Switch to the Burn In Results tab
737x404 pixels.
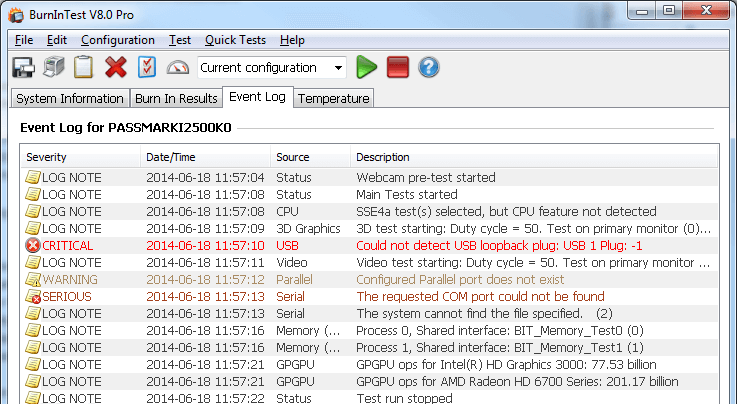[176, 98]
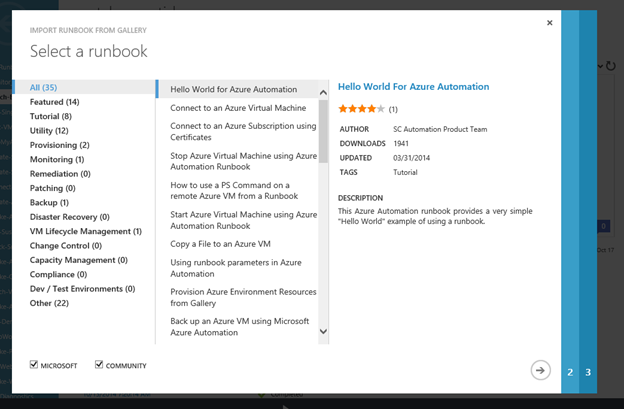Select the All (35) category

pyautogui.click(x=43, y=88)
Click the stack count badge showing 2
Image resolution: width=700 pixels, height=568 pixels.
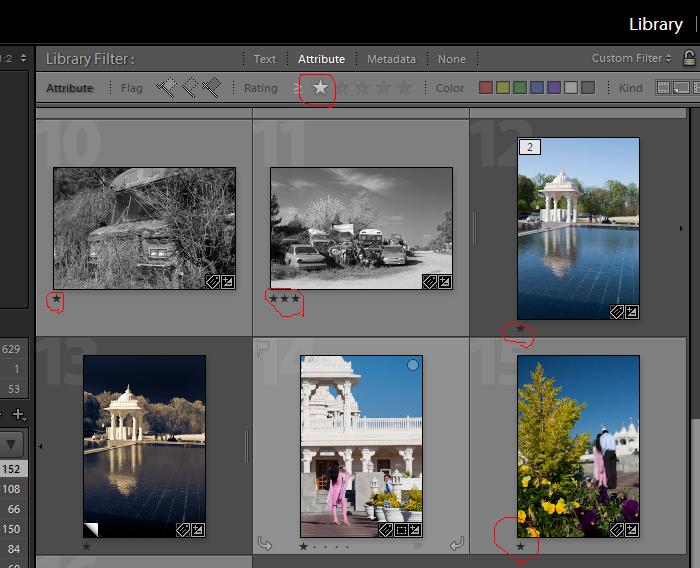[530, 147]
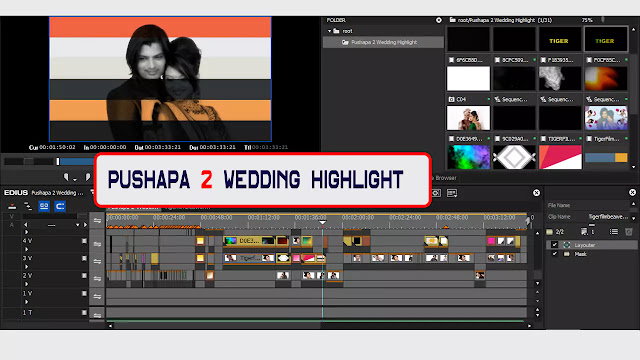Switch to the Browser tab
The height and width of the screenshot is (360, 640).
446,178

__________

Copy out all the data exactly, skipping the pictures.

Switch to the Burn In Results tab
737x404 pixels.
[176, 98]
Select the All (35) category

pyautogui.click(x=43, y=88)
Click the stack count badge showing 2
Image resolution: width=700 pixels, height=568 pixels.
[530, 147]
Switch to the Browser tab
The height and width of the screenshot is (360, 640).
446,178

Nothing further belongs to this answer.